The data beneath this task is to be duplicated exactly, in its entirety.

**DATASET RECORDS**.
----

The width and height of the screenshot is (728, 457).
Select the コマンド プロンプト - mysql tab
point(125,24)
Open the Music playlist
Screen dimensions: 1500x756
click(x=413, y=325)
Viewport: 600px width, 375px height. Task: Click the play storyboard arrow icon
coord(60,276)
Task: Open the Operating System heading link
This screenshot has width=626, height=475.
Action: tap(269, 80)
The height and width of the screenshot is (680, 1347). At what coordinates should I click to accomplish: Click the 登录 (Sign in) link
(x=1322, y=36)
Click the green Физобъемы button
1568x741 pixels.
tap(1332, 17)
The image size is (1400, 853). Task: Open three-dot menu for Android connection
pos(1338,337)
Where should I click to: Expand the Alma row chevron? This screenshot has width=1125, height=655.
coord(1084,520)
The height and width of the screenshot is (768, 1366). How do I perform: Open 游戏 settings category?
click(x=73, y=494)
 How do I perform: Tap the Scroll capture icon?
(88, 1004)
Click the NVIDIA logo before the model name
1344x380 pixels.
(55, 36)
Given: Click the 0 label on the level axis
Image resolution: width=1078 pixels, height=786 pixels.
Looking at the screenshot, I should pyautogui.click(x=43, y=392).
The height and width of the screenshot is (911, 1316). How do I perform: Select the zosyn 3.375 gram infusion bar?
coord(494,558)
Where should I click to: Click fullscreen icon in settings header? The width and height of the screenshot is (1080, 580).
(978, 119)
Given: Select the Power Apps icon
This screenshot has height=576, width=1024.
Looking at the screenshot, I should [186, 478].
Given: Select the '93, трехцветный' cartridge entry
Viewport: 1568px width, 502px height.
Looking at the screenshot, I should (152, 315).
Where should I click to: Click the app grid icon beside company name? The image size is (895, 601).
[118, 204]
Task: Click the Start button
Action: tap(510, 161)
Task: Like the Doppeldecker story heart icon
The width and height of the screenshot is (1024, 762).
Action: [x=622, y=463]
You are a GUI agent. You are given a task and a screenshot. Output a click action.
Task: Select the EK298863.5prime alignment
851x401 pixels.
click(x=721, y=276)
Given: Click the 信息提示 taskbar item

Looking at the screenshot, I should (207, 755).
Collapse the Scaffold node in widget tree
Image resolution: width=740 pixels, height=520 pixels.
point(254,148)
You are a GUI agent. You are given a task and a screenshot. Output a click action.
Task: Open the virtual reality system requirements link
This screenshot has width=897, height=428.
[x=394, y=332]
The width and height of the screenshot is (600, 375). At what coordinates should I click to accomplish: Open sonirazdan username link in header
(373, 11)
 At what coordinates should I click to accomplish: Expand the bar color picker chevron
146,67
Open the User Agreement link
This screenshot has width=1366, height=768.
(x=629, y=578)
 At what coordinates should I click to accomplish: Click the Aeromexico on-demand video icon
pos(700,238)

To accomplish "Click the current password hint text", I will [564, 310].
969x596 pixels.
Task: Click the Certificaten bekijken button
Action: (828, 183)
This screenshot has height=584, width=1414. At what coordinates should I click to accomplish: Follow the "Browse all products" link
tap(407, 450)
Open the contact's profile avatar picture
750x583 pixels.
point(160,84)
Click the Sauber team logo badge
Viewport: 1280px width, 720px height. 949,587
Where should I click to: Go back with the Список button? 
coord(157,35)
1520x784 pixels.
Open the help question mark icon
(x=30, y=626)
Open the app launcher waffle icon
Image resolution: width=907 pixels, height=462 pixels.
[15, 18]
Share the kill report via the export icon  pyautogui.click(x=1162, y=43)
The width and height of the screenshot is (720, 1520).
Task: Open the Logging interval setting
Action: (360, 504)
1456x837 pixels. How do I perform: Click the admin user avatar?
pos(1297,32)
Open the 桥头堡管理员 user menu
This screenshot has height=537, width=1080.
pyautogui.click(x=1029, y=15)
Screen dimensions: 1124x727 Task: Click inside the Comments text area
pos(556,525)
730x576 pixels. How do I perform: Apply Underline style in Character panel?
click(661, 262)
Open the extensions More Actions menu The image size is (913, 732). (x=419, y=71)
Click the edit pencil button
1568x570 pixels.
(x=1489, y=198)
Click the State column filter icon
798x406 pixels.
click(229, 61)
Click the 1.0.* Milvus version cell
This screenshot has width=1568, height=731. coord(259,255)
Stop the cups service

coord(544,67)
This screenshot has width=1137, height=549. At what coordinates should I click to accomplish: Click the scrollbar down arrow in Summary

----

**EXERCISE RESULT**.
The width and height of the screenshot is (728, 457).
Select the コマンド プロンプト - mysql tab
point(125,24)
Open the Music playlist
Screen dimensions: 1500x756
click(x=413, y=325)
Viewport: 600px width, 375px height. Task: Click the play storyboard arrow icon
coord(60,276)
Task: Open the Operating System heading link
This screenshot has width=626, height=475.
Action: tap(269, 80)
The height and width of the screenshot is (680, 1347). At what coordinates should I click to accomplish: Click the 登录 (Sign in) link
(x=1322, y=36)
Click the green Физобъемы button
1568x741 pixels.
tap(1332, 17)
The image size is (1400, 853). Task: Open three-dot menu for Android connection
pos(1338,337)
Where should I click to: Expand the Alma row chevron? This screenshot has width=1125, height=655.
coord(1084,520)
The height and width of the screenshot is (768, 1366). How do I perform: Open 游戏 settings category?
click(x=73, y=494)
 How do I perform: Tap the Scroll capture icon?
(88, 1004)
Click the NVIDIA logo before the model name
1344x380 pixels.
(55, 36)
Given: Click the 0 label on the level axis
Image resolution: width=1078 pixels, height=786 pixels.
Looking at the screenshot, I should pyautogui.click(x=43, y=392).
The height and width of the screenshot is (911, 1316). How do I perform: Select the zosyn 3.375 gram infusion bar?
coord(494,558)
Where should I click to: Click fullscreen icon in settings header? The width and height of the screenshot is (1080, 580).
(978, 119)
Given: Select the Power Apps icon
This screenshot has height=576, width=1024.
Looking at the screenshot, I should [186, 478].
Given: Select the '93, трехцветный' cartridge entry
Viewport: 1568px width, 502px height.
Looking at the screenshot, I should (152, 315).
Where should I click to: Click the app grid icon beside company name? The image size is (895, 601).
[118, 204]
Task: Click the Start button
Action: tap(510, 161)
Task: Like the Doppeldecker story heart icon
The width and height of the screenshot is (1024, 762).
Action: [x=622, y=463]
You are a GUI agent. You are given a task and a screenshot. Output a click action.
Task: Select the EK298863.5prime alignment
851x401 pixels.
click(x=721, y=276)
Given: Click the 信息提示 taskbar item

Looking at the screenshot, I should (207, 755).
Collapse the Scaffold node in widget tree
Image resolution: width=740 pixels, height=520 pixels.
point(254,148)
You are a GUI agent. You are given a task and a screenshot. Output a click action.
Task: Open the virtual reality system requirements link
This screenshot has width=897, height=428.
[x=394, y=332]
The width and height of the screenshot is (600, 375). At what coordinates should I click to accomplish: Open sonirazdan username link in header
(373, 11)
 At what coordinates should I click to accomplish: Expand the bar color picker chevron
146,67
Open the User Agreement link
This screenshot has width=1366, height=768.
(x=629, y=578)
 At what coordinates should I click to accomplish: Click the Aeromexico on-demand video icon
pos(700,238)

To accomplish "Click the current password hint text", I will [564, 310].
969x596 pixels.
Task: Click the Certificaten bekijken button
Action: (828, 183)
This screenshot has height=584, width=1414. At what coordinates should I click to accomplish: Follow the "Browse all products" link
tap(407, 450)
Open the contact's profile avatar picture
750x583 pixels.
point(160,84)
Click the Sauber team logo badge
Viewport: 1280px width, 720px height. 949,587
Where should I click to: Go back with the Список button? 
coord(157,35)
1520x784 pixels.
Open the help question mark icon
(x=30, y=626)
Open the app launcher waffle icon
Image resolution: width=907 pixels, height=462 pixels.
[15, 18]
Share the kill report via the export icon  pyautogui.click(x=1162, y=43)
The width and height of the screenshot is (720, 1520).
Task: Open the Logging interval setting
Action: (360, 504)
1456x837 pixels. How do I perform: Click the admin user avatar?
pos(1297,32)
Open the 桥头堡管理员 user menu
This screenshot has height=537, width=1080.
pyautogui.click(x=1029, y=15)
Screen dimensions: 1124x727 Task: Click inside the Comments text area
pos(556,525)
730x576 pixels. How do I perform: Apply Underline style in Character panel?
click(661, 262)
Open the extensions More Actions menu The image size is (913, 732). (x=419, y=71)
Click the edit pencil button
1568x570 pixels.
(x=1489, y=198)
Click the State column filter icon
798x406 pixels.
click(229, 61)
Click the 1.0.* Milvus version cell
This screenshot has width=1568, height=731. coord(259,255)
Stop the cups service

coord(544,67)
This screenshot has width=1137, height=549. At what coordinates should I click to accomplish: Click the scrollbar down arrow in Summary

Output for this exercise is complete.